Dialog publik tersebut diikuti seluruh camat, kepala desa, tokoh masyarakat, kepala OPD dan seluruh anggota KWG.

Yani mengatakan, perbaikan JPD menjadi salah satu prioritas pembangunan daerah meski pemerintah dihadapkan pada tantangan fiskal.

Hampir seluruh usulan yang muncul Musrenbang maupun hasil reses anggota DPRD, menempatkan perbaikan jalan poros desa sebagai kebutuhan utama masyarakat.

Menurutnya, dukungan DPRD sangat dibutuhkan agar proses pembangunan dapat berjalan lancar, mulai dari tahap penganggaran hingga pelaksanaan proyek di lapangan.

“Dengan dukungan dewan, kami berharap proses pembangunan jalan poros desa bisa terus dikawal, termasuk mekanisme lelangnya, sehingga tidak muncul persoalan dalam pelaksanaannya,” katanya.

Berdasarkan Surat Keputusan Bupati Gresik Tahun 2024, terdapat 218 ruas Jalan Poros Desa dengan total panjang mencapai 436,93 kilometer.

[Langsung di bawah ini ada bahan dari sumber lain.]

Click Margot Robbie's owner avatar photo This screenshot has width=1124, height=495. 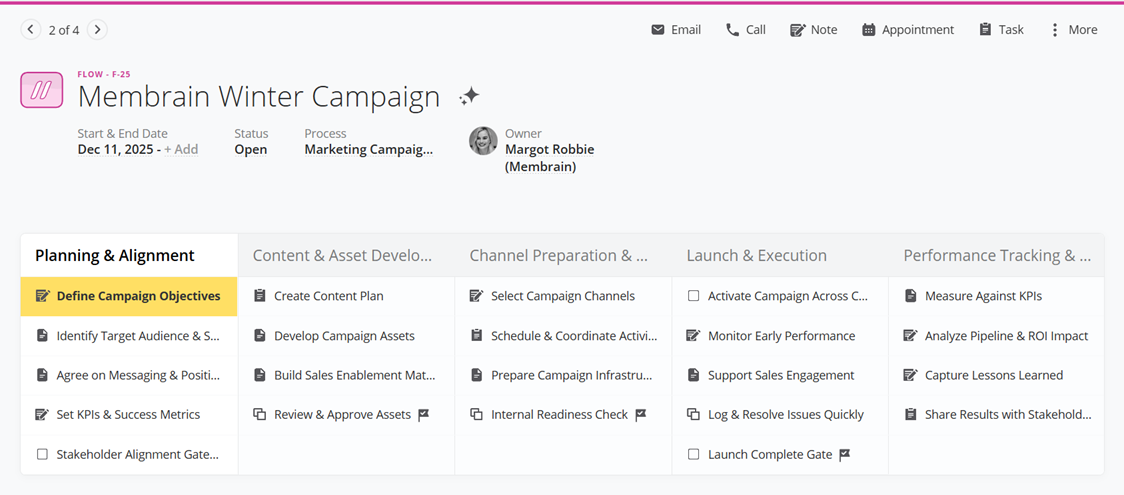[x=483, y=141]
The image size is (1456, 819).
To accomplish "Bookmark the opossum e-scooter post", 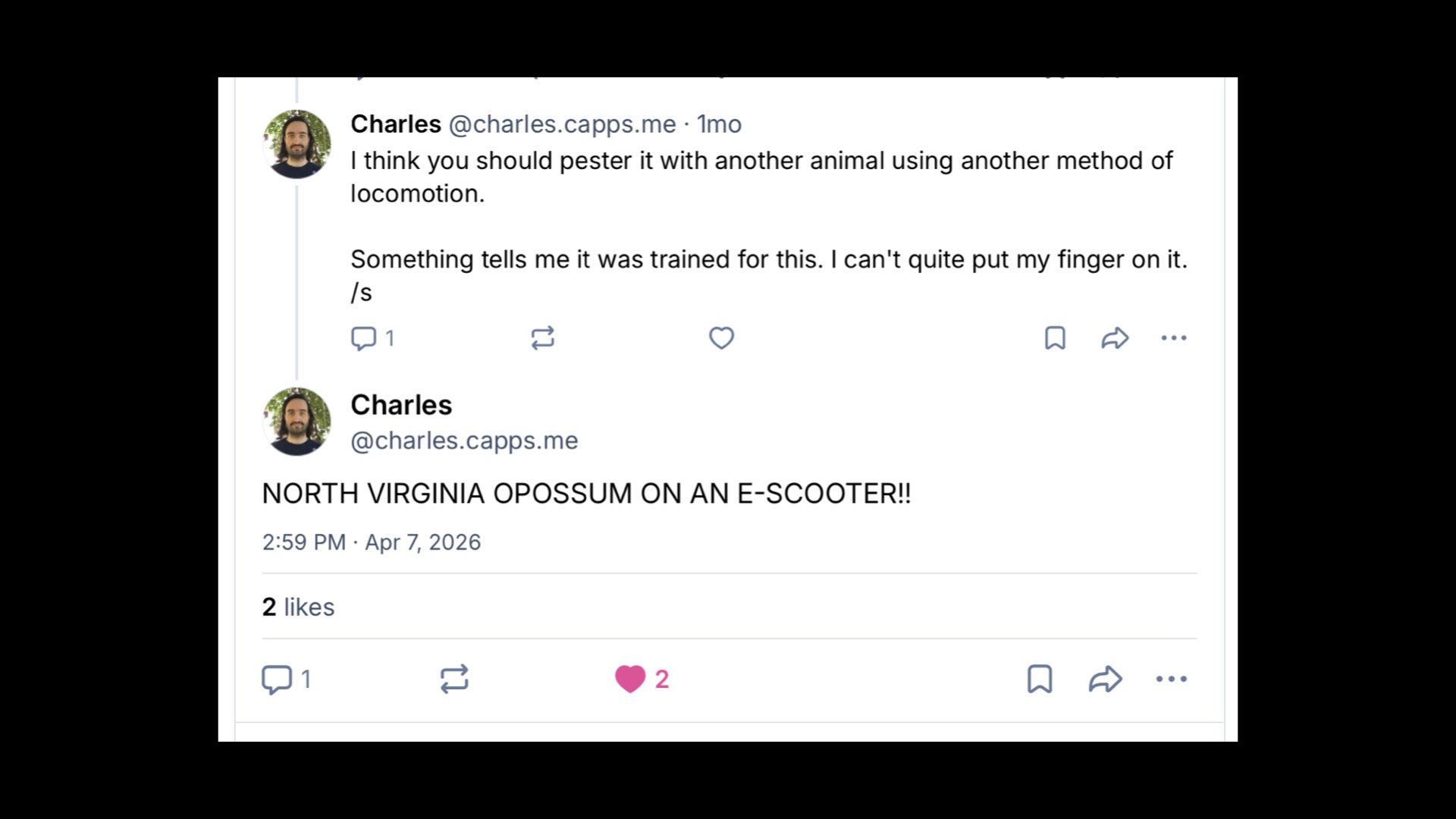I will pos(1040,679).
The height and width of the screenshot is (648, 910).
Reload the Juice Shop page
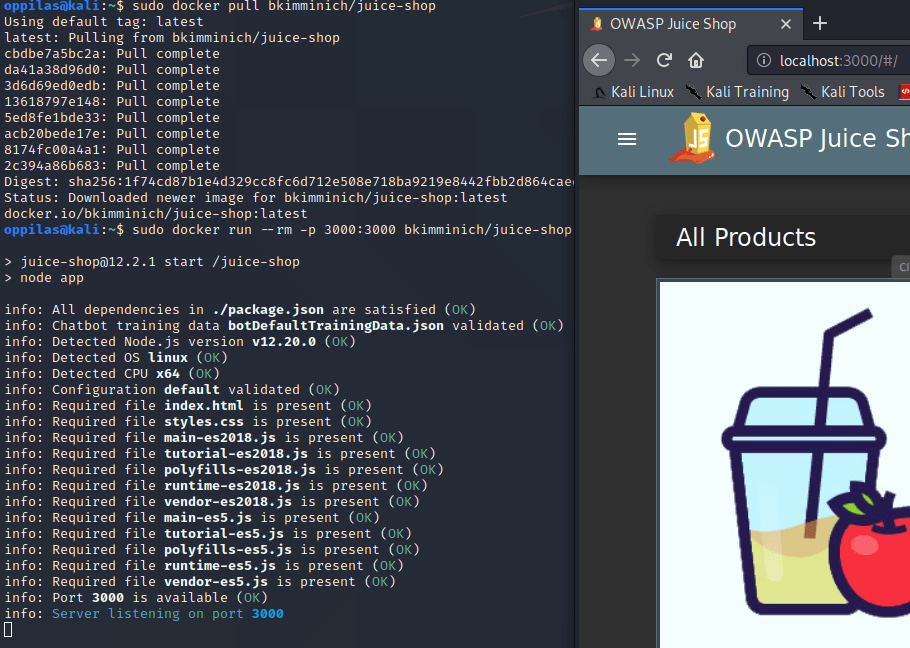pos(664,60)
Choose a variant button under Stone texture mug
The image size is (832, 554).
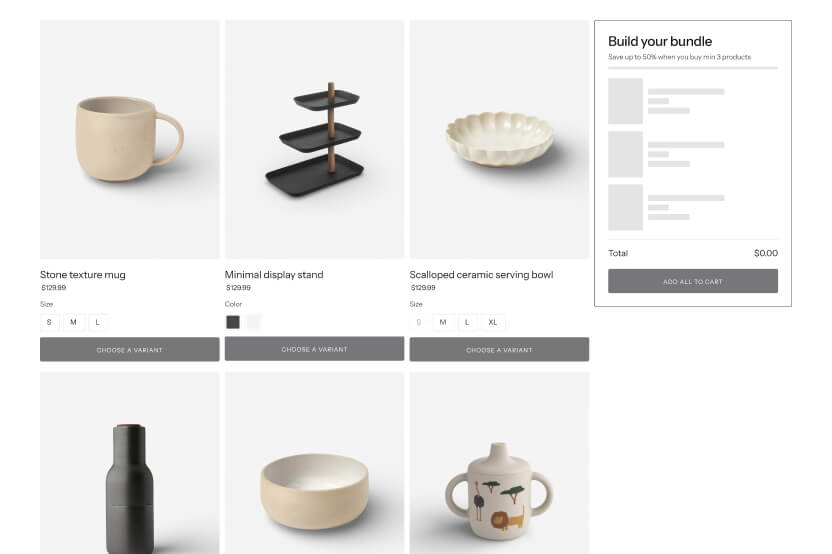point(129,350)
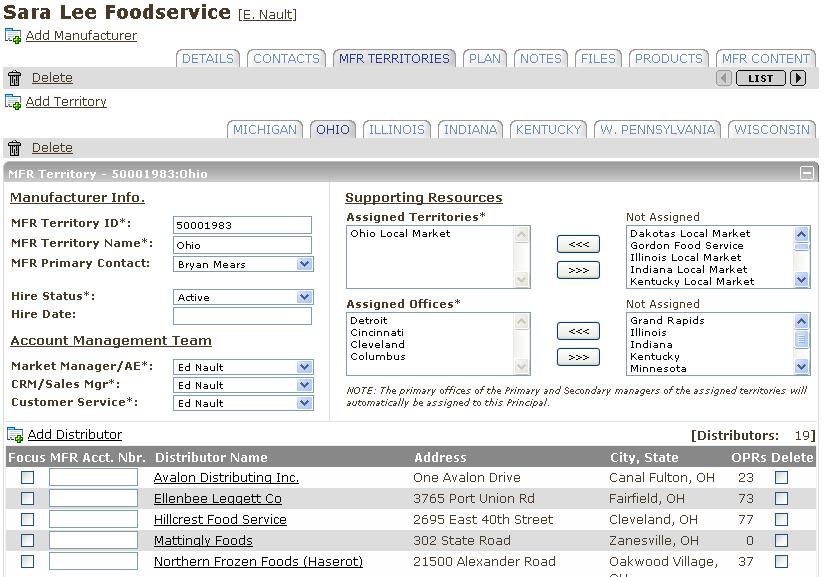Expand the Customer Service dropdown
Image resolution: width=825 pixels, height=577 pixels.
(x=305, y=403)
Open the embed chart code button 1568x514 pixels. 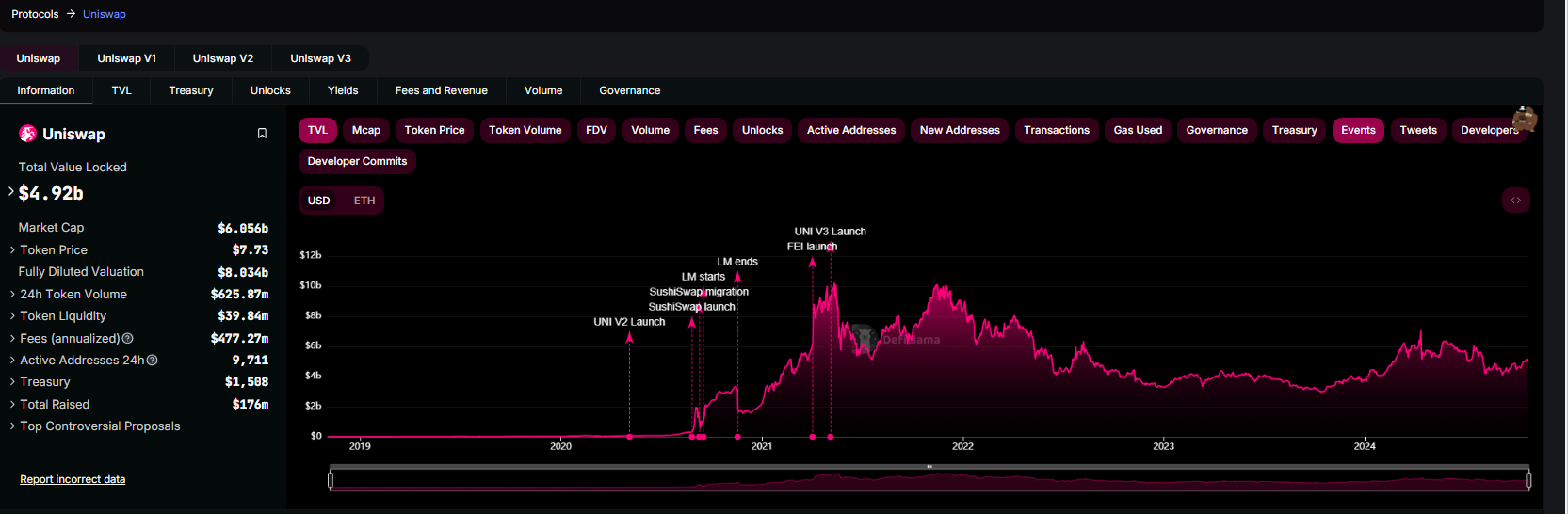pos(1515,201)

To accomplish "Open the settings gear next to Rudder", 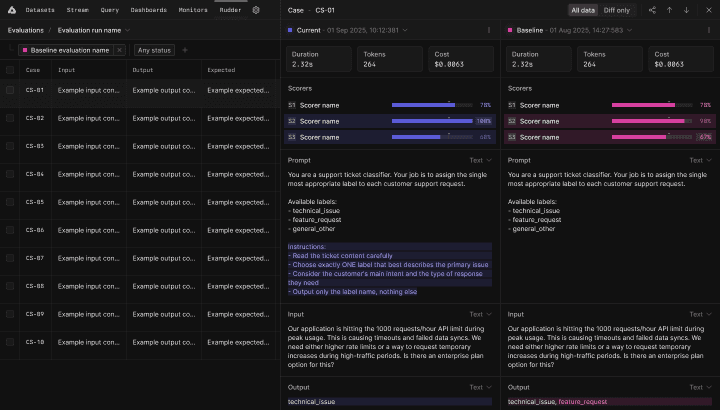I will (256, 10).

Ketua DPRD Gresik, Muhammad Syahrul Munir mengatakan legislatif memiliki komitmen yang sama untuk mendorong percepatan pembangunan JPD. Karena kebutuhan penuntasan jalan poros desa sangat besar.

“Tugas kami di DPRD adalah menentukan, skala prioritas berdasarkan hasil musrenbang, pokok-pokok pikiran dewan, dan hasil reses,” ujarnya.

Menurut Syahrul, pemerintah daerah juga harus mampu menyeimbangkan berbagai kebutuhan pembangunan lainnya serta memenuhi ketentuan mandatory spending yang telah ditetapkan pemerintah pusat.

Syahrul menambahkan, pengawasan terhadap pembangunan jalan tidak hanya menjadi tugas DPRD, tetapi juga membutuhkan peran aktif masyarakat dan media.

“Kalau ada persoalan di lapangan silakan dilaporkan kepada kami. Harapannya semua pihak bisa bersama-sama mengawal pembangunan, agar berjalan lebih baik dan produktif,” katanya.

Kepala Dinas Pekerjaan Umum dan Tata Ruang (PUTR) Gresik, Dhiannita Tri Astuti menjelaskan perbaikan JPD tetap menjadi program prioritas pada APBD 2026.

Menurutnya, pemerintah daerah terus melakukan penanganan secara bertahap karena panjangnya ruas jalan yang harus diperbaiki.

“Terdapat 218 ruas jalan poros desa yang harus ditangani. Setiap tahun kami melakukan pemeriksaan kondisi jalan dan pemetaan secara detail untuk menentukan prioritas penanganan,” ujarnya.

Dhiannita menyebutkan, pada Perubahan APBD 2026 terdapat 22 ruas JPD yang diprioritaskan untuk diperbaiki. Penanganan akan difokuskan di Gresik Selatan yang selama ini kerap terdampak banjir.

“Kami mulai menggunakan konstruksi beton pada sejumlah ruas karena dinilai lebih sesuai dengan kondisi lapangan dan memiliki daya tahan yang lebih baik,” jelasnya.